▸ **STATED GOAL 1**
Return every line of the records below that contains the string "scrollbar". Matching is case-sensitive.

▸ **PASSAGE TO READ**
Shared Memory Programming (⅔)¶

Advanced OpenMP Features¶

// Task parallelism
#pragma omp parallel
{
    #pragma omp single
    {
        #pragma omp task
        long_running_task1();

        #pragma omp task
        long_running_task2();
    }
}

// Nested parallelism
void nested_parallel() {
    #pragma omp parallel num_threads(2)
    {
        #pragma omp parallel num_threads(2)

▸ **PROVIDED RECORDS**
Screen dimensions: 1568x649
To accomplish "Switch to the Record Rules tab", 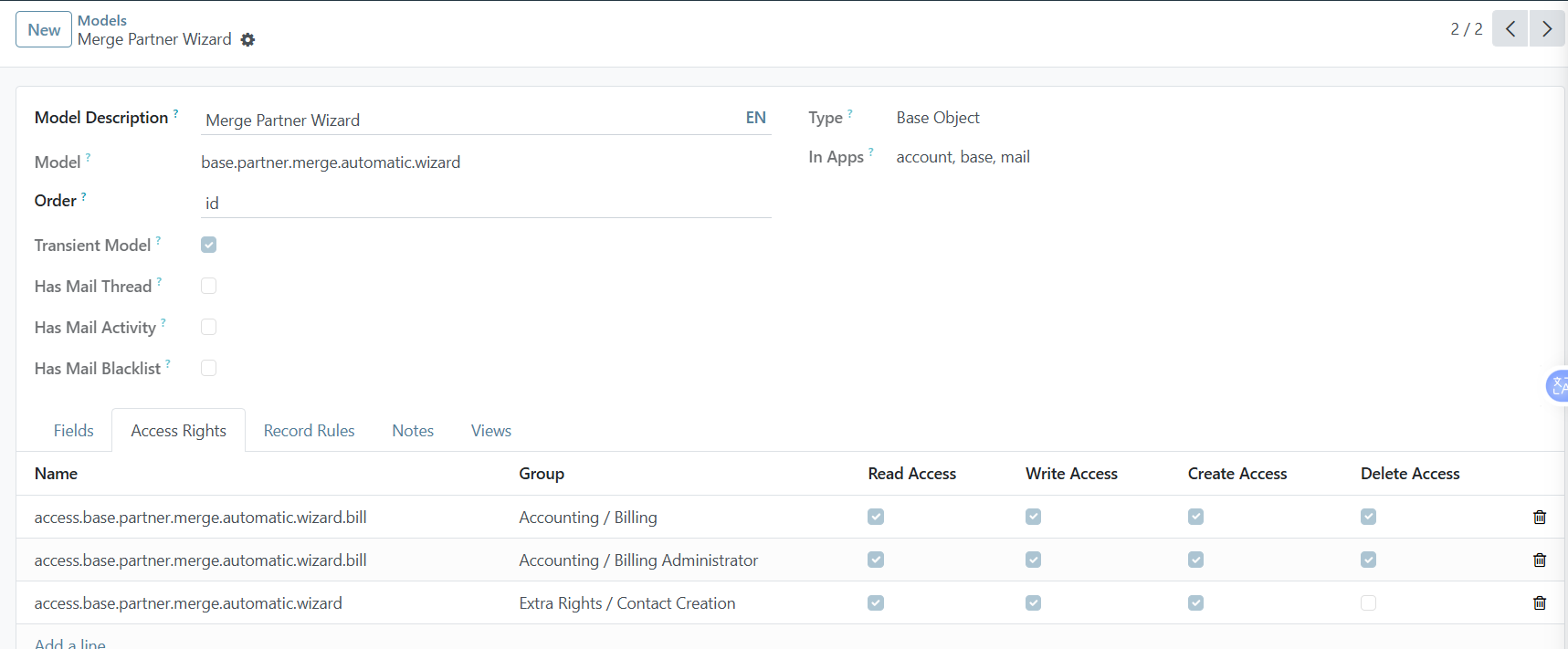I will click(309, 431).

...

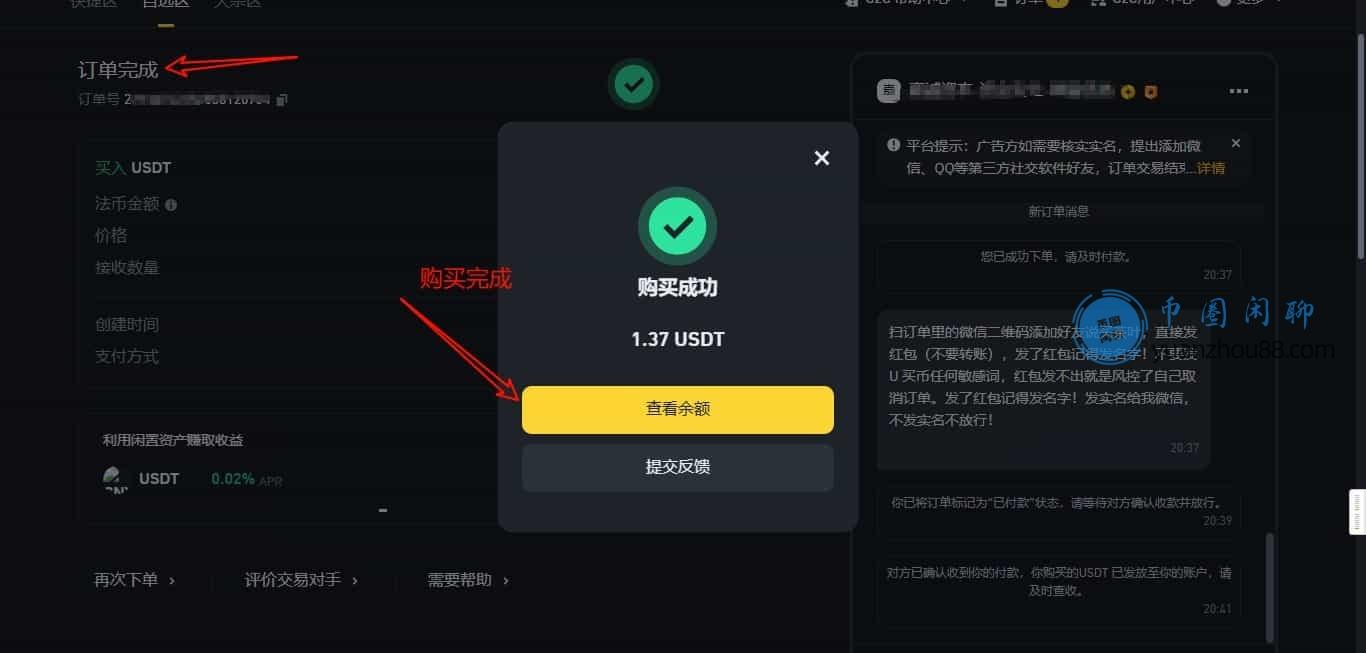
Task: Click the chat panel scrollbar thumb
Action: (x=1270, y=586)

---

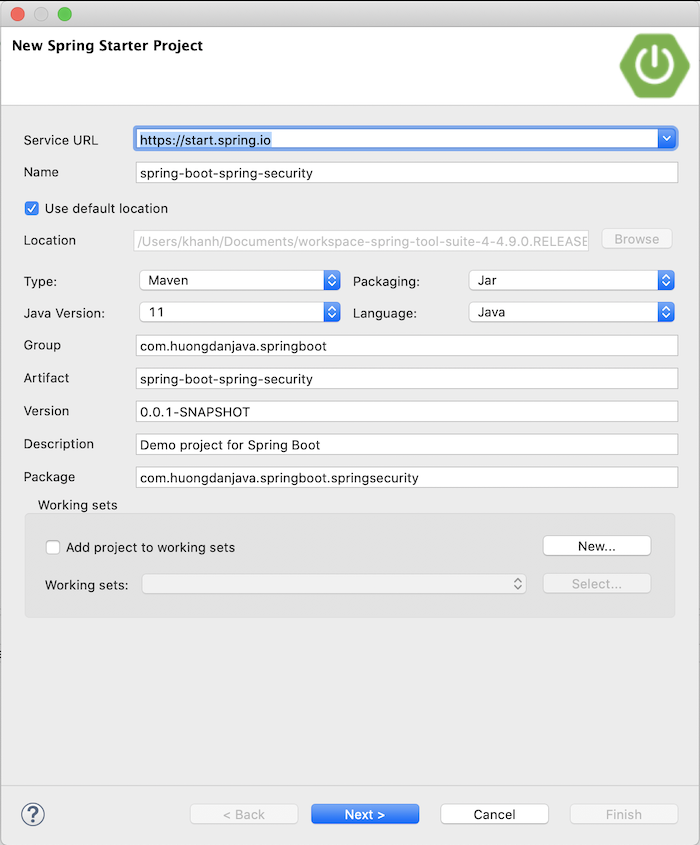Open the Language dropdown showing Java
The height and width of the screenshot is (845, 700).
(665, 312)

▸ **STATED GOAL 2**
Answer these questions about the OpenMP excerpt above:
(a) In the task parallelism example, which directive appears directly inside the parallel region, before the tasks?
(b) Which two functions are each launched as a task?
(c) In the nested parallelism function, what value is passed to num_threads?

▸ **CORRECT OUTPUT 1**
Task: Click the chat panel scrollbar thumb

▸ **CORRECT OUTPUT 2**
(a) #pragma omp single
(b) long_running_task1() and long_running_task2()
(c) 2